Te amé con todo, sí, y a pesar de que no me querías no me arrepiento de haberte dado cada minuto de mi tiempo.

Y cómo no hacerlo si eras hermosa de la forma en que te presentases: arreglada para ir a una fiesta, despeinada y sin maquillaje al despertar. Toda una mujer arriesgada, con iniciativa, con ganas de comerse al mundo y no dejar ni un pedacito así sea para este humilde servidor.
A cada sonrisa indiscreta y cada mueca que me mataba de risa me iba enamorando más y más aún sin planearlo. Te quise vestida de manera casual, deportiva, elegante y hasta sin ropa. Te quise peligrosa y vulnerable entre mis brazos.

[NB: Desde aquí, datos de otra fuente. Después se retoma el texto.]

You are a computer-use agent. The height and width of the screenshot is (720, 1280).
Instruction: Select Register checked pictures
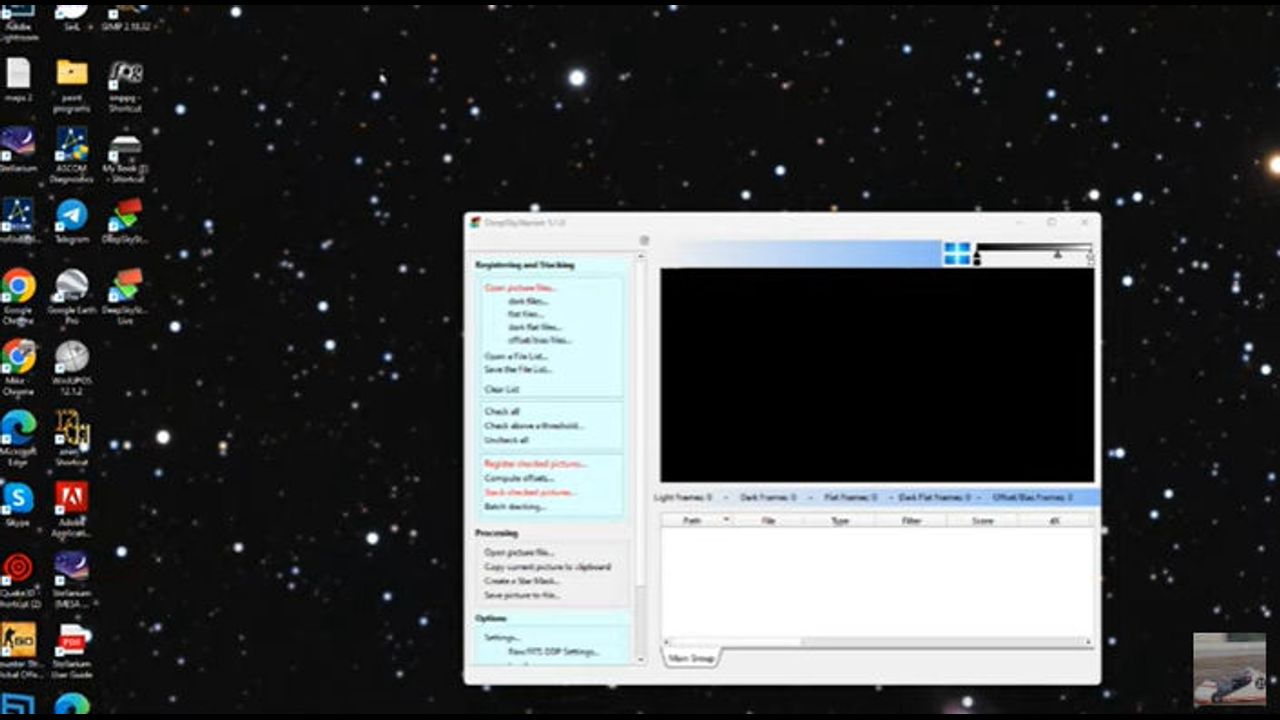pos(535,464)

Te quise con todo aún en medio de tus más profundas tristezas, en esas en las que no querías ver a nadie, en que querías estar sola y encerrada. Te quise con todo mi cuerpo aun cuando en ocasiones ni volteabas a mirarme.
Te amé en medio de tus cambios hormonales, de tus gritos, de tus imperfecciones. Lo que sentía por ti me permitía ver más allá, justo donde yace la luz de tu hermosura, que va por encima de cualquiera de tus errores.
Te pensé muchísimo aún luego de que te fueras, y no dejé de quererte aun cuando me pediste que no lo hiciera más. Te quise más que a mí mismo y cuando te fuiste tuve que empezar de nuevo a amarme y allí descubrí que primero debía hacer eso que hice de último.

Es por eso que cuando al fin decidiste volver y aceptar mi amor ya no había nada para ti.